Bastarde disperate. L’urlo femminile dal cuore del messico

Viaggiatori allacciate le cinture, questa volta la direzione è il Messico, quello brutale dei signori della droga, della violenza più efferata; sarà un cammino difficile e tutto al femminile: Bastarde disperate.


Forse, come scrive Dahlia de la Cerva, è meglio raccomandarsi al Diavolo in questo luogo dimenticato da Dio, e forse occorre armarsi di pelo sullo stomaco nel momento in cui si decide di affrontare questa lettura.


Mi sembra doveroso fare un’ammissione : ho avuto non poche difficoltà ad entrare nel vivo di Bastarde disperate, a sentirlo a livello empatico.


La scrittura è sicuramente molto schietta e cruda, non c’è l’intento di indorare la pillola di una società corrotta e manipolata dalla malavita, ma il vero problema per me è stata la visione di un universo femminile altrettanto corrotto, che pur di sopravvivere si adegua, accetta e si appropria di stili di vita oltre il limite.

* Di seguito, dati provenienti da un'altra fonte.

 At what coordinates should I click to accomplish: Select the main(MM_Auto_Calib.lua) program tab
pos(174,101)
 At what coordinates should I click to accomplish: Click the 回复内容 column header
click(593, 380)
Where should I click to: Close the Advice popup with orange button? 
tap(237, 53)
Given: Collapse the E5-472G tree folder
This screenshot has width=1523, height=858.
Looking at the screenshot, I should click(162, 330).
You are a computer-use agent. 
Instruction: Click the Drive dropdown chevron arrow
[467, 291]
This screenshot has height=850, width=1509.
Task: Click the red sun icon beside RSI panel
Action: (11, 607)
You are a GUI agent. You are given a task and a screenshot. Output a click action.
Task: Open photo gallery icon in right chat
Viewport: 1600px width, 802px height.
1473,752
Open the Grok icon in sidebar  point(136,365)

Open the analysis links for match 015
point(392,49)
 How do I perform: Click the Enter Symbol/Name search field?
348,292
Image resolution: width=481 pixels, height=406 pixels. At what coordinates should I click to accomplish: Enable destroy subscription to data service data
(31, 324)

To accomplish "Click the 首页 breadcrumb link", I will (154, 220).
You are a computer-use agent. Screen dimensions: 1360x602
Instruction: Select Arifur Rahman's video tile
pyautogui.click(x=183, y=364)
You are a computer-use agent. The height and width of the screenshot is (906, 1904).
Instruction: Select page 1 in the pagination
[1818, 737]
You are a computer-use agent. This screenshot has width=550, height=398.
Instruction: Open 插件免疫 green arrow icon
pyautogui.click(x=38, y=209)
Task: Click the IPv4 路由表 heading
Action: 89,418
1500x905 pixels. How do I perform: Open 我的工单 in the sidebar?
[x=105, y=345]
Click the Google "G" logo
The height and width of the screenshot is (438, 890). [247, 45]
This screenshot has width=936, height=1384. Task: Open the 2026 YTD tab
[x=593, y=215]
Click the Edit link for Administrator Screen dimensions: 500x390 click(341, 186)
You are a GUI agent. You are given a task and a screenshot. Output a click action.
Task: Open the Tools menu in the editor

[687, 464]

Per buona parte del libro non ho fatto che pensare “ Ma non c’era davvero un’alternativa?” .


Mi sono posta questa domanda mentre leggevo il racconto di una giovane donna il cui futuro, come erede diretta di un cartello della droga, non viene nemmeno messo in discussione.

Un mondo in cui l’apparenza domina sulla sostanza.


Fra sparatorie, intrighi e traffici vari si intrecciano vite di donne il cui scopo primario pare essere il numero di follower, il nuovo ritocco dal chirurgo estetico e avere abiti e borse sempre alla moda.


Ancora donne, streghe, con pagine facebook e migliaia di like che non si fanno scrupolo ad utilizzare qualsiasi forma di magia pur di ottenere ciò che desiderano, schiacciando senza alcun pudore la volontà altrui.

Della faccenda estetica mi sono già occupata:

a ventidue anni ho già all’attivo un fottio di operazioni chirurgiche.

Tutto quello che vedi è operato perché è chiaro che a me i soldi non mancano.


Ho avuto un momento di sbandamento, lo giuro.


Un libro lontano anni luce dalla letteratura femminista e dalla lotta al patriarcato che sono abituata a leggere.

La prospettiva però è cambiata nel momento in cui ho compreso che, ciò che stavo facendo era porre la mia visione occidentale-europea in un contesto completamente, totalmente diverso.


Questo libro non ha la pretesa di dire ciò che è giusto o sbagliato, questo libro racconta ciò che accade in Messico, quali sono le vicissitudini delle donne in quei luoghi dove il femminicidio tocca picchi sconvolgenti.


In bastarde disperate si parla di vita estrema, in un contesto in cui la fortuna primaria è sopravvivere ancora un giorno.


Guadare il libro sotto questa prospettiva mi ha aiutato a comprenderne le dinamiche violente, spesso animalesche che ho incontrato nei racconti.

Il Messico è un enorme mostro che divora le donne (…)
L’ha ammazzata perché era incinta.
L’ha ammazzata perché non ha voluto abortire.
L’ha ammazzata perché voleva abortire.
Maternità usa e getta.
Donne usa e getta.
L’ho ammazzata perché l’amavo.
L’ho ammazzata perché era mia.
Come si fa a dimostrare la misoginia se l’assassino dice che l’amava?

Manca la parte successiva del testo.